Она сидела в кресле в комнате отца. Не стала включать верхний свет, только небольшое бра на стене. Этот простенький светильник в форме подсвечника с тремя лампочками-свечками был единственной вещью, которая переехала в теткин дом из старой однокомнатной квартиры, где они жили с отцом в последние годы. После того, как их покинули мама и Сергей.
Сейчас в той тесной квартирке жили чужие люди – они с отцом сдавали ее, перебравшись сюда, к тете Римме. Тогда Румия рассудила, что здесь им будет лучше: у каждого своя комната, они не будут мешать друг другу. Ну и финансово проще, разумеется: у нее пенсия по инвалидности маленькая, у отца – тоже копейки.
После смерти Сергея все пошло наперекосяк. И с Розой отношения постепенно разладились, и болячки стали липнуть одна за другой, пока в итоге почки почти не отказали (дали бы хоть первую группу, часто думала Румия, а так – вторая нерабочая. И прожить на нее трудно, и на работу нормальную не устроишься), и из дома, где они столько лет с Сережей прожили, пришлось уйти.
Вера Алексеевна, Сережина мать, с самого начала была против их брака и никогда этого не скрывала. Она мечтала женить сына на дочери близкой подруги, но появилась Румия и спутала все планы. Сына, которого растила одна, Вера Алексеевна любила без памяти и только ради него соглашалась терпеть присутствие нелюбимой снохи в своей квартире.
Румия всячески пыталась наладить отношения со свекровью, но ничего не получалось. Вежливая отчужденность – вот самое большее, на что была способна Вера Алексеевна. Даже рождение внучки ее не смягчило, она была настроена так же непримиримо, да и к девочке относилась довольно равнодушно, вовсе не как любящая бабушка.
Это было обидно, но с годами Румия свыклась с таким положением вещей. Само собой, после смерти Сергея оставаться в квартире его матери стало невозможно, и вскоре после похорон Румия собрала вещи и вместе с дочкой вернулась в отчий дом.
Вера Алексеевна ее не удерживала и никакого желания общаться с внучкой не выказывала. Какое-то время они еще поздравляли друг друга с праздниками, но постепенно и это сошло на нет. Поначалу переезд к тетке казался отличным выходом, но теперь Румия остро жалела, что перебралась сюда, в этот тихий, как склеп, дом, который так и не стал ей родным. Если бы она не оказалась здесь, вдали от Казани – любимого города, в котором прожила всю жизнь, то сейчас все было бы в порядке. Надо было отправить отца жить сюда, а самой остаться. Справилась бы как-нибудь, с божьей помощью, много ли ей надо? Вот только мысли о Боге перестали приносить успокоение – Румия уже устала скрывать от себя этот факт. То, что грызло ее, не давало покоя, невозможно было переложить на Всевышнего.

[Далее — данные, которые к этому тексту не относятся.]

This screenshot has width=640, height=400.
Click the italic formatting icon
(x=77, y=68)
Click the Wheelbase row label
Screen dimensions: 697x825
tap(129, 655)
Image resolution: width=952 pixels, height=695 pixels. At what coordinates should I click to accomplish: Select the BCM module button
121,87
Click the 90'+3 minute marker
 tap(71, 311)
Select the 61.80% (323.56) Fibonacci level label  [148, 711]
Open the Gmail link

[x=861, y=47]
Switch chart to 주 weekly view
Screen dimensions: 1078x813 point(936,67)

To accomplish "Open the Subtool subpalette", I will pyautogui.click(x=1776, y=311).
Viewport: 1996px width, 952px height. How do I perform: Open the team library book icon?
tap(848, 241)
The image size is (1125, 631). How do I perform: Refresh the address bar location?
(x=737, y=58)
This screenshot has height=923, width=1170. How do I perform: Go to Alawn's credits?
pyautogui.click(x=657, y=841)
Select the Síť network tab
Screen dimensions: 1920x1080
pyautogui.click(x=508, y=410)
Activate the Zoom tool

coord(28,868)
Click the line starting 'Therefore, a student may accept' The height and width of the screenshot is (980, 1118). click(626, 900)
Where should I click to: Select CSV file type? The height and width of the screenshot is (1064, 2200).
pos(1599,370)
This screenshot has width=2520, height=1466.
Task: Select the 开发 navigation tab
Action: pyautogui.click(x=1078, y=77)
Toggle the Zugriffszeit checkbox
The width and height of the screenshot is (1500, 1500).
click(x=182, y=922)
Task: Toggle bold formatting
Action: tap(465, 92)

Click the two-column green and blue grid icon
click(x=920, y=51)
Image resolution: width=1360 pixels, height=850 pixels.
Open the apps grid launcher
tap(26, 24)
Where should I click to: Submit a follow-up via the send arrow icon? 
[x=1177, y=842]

Было всего девять вечера, но ей казалось, что уже глубокая ночь. Отец лежал на спине, подвернув руку за голову. Глаза его были закрыты, но Румия знала, что он не спит – как никто из них. Отец был одет в полосатую пижаму, одеяло натянуто до подбородка.
Роза и тетя Римма сидели в своих комнатах. Дочь, наверное, слушала музыку. Чем занималась тетка, Румия не знала и не желала знать. Она была зла на нее, как никогда. Им всем плохо, но только тетка позволяла себе выплескивать свой ужас и свою растерянность, причиняя боль остальным. Румия не могла сказать, что сильно привязана к отцу, но то, как она обошлась с ним, когда они вчера вечером вернулись домой, было жестоко и не лезло ни в какие ворота.
Румия держала в руках вязание – давно не брала в руки спицы, но тут вдруг потянуло. На днях обнаружила в дальнем углу шкафа несколько мотков синей шерсти и решила связать шарф: неважно кому, не имеет значения, пригодится ли. Как выяснилось, сам процесс ее успокаивал – а больше ничего и не требовалось. Теперь каждый раз, когда не нужно было возиться в кухне или заниматься уборкой, Румия усаживалась вязать. Спицы двигались в ее руках медленно и немного неуклюже, но все же навык потерялся не окончательно, и с каждым разом, когда она бралась за дело, получалось все лучше и лучше.